§ **Exercise**:
One part of the entries below is wanted: the lines from the one containing "You are a computer-use" through the one containing "Instruction: Open Launchers in the sidebar". Write those out exactly and nothing else.

§ **Input data**:
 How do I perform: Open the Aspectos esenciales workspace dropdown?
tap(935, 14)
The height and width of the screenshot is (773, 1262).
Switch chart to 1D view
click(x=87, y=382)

--

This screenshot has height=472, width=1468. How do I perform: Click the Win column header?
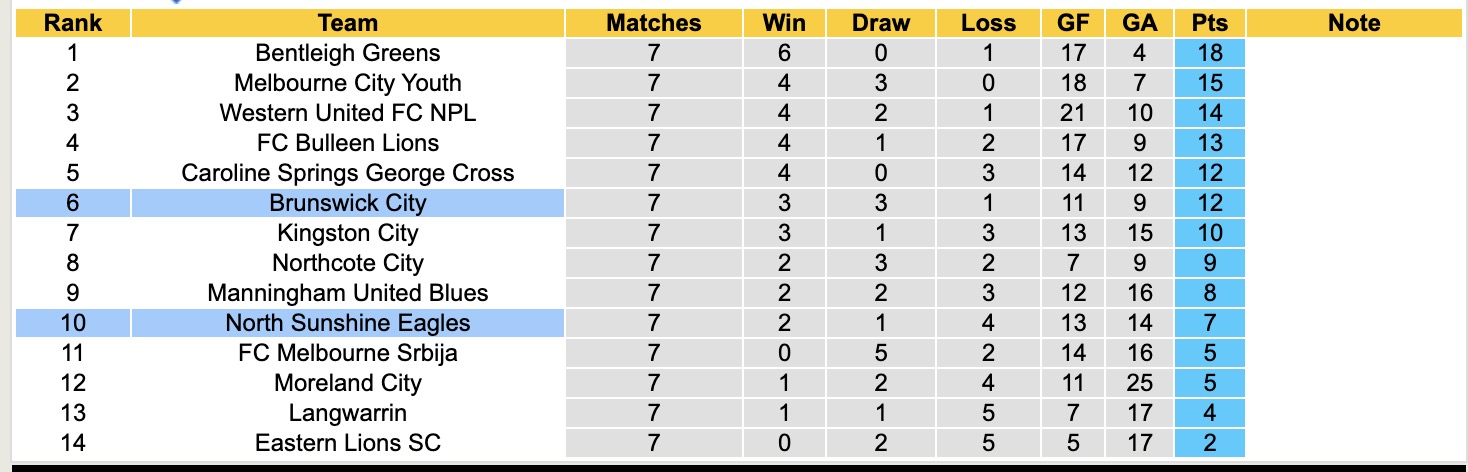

--

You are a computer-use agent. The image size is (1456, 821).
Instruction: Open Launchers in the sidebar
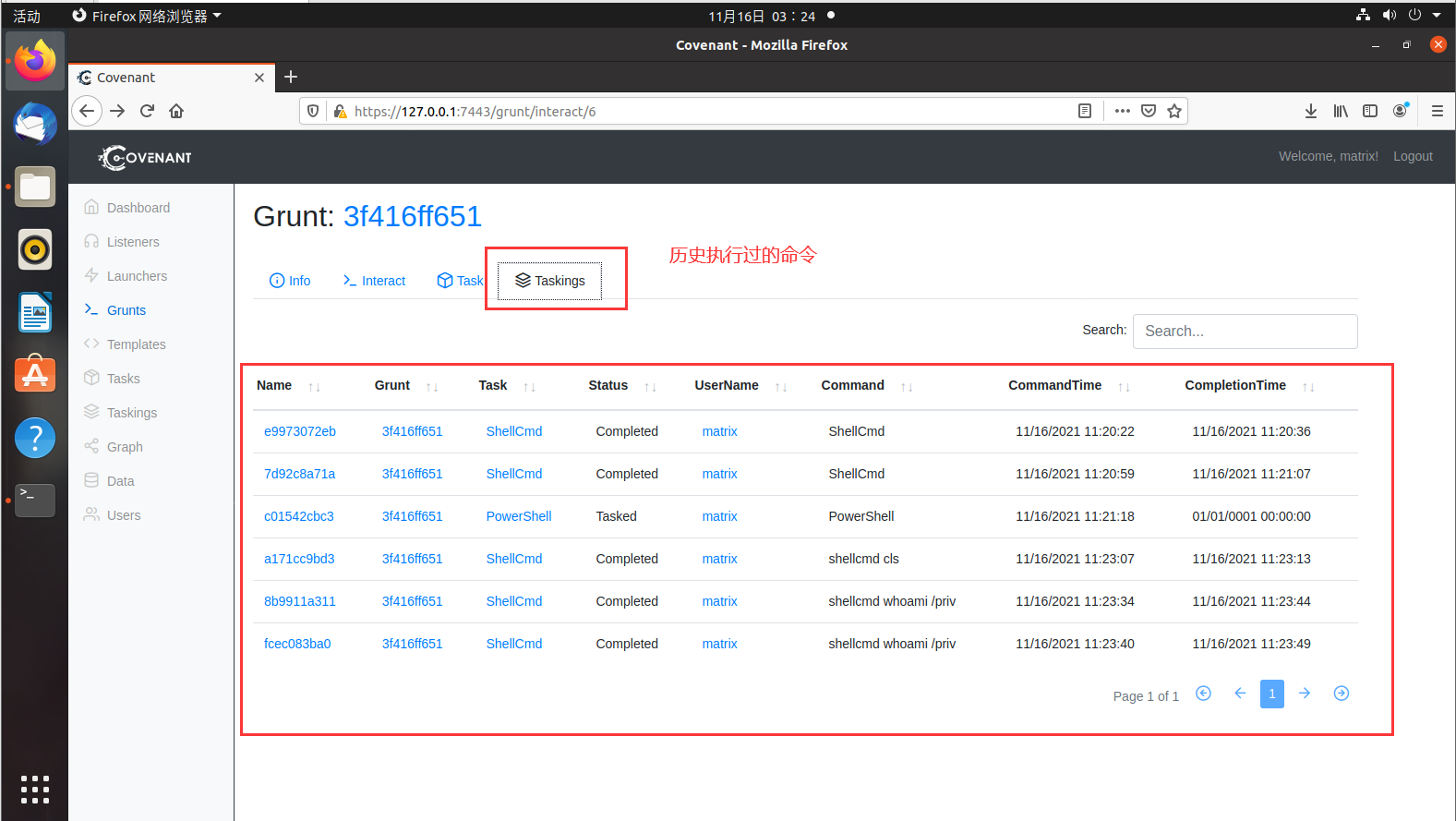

§ **Response for this exercise**:
You are a computer-use agent. The image size is (1456, 821).
Instruction: Open Launchers in the sidebar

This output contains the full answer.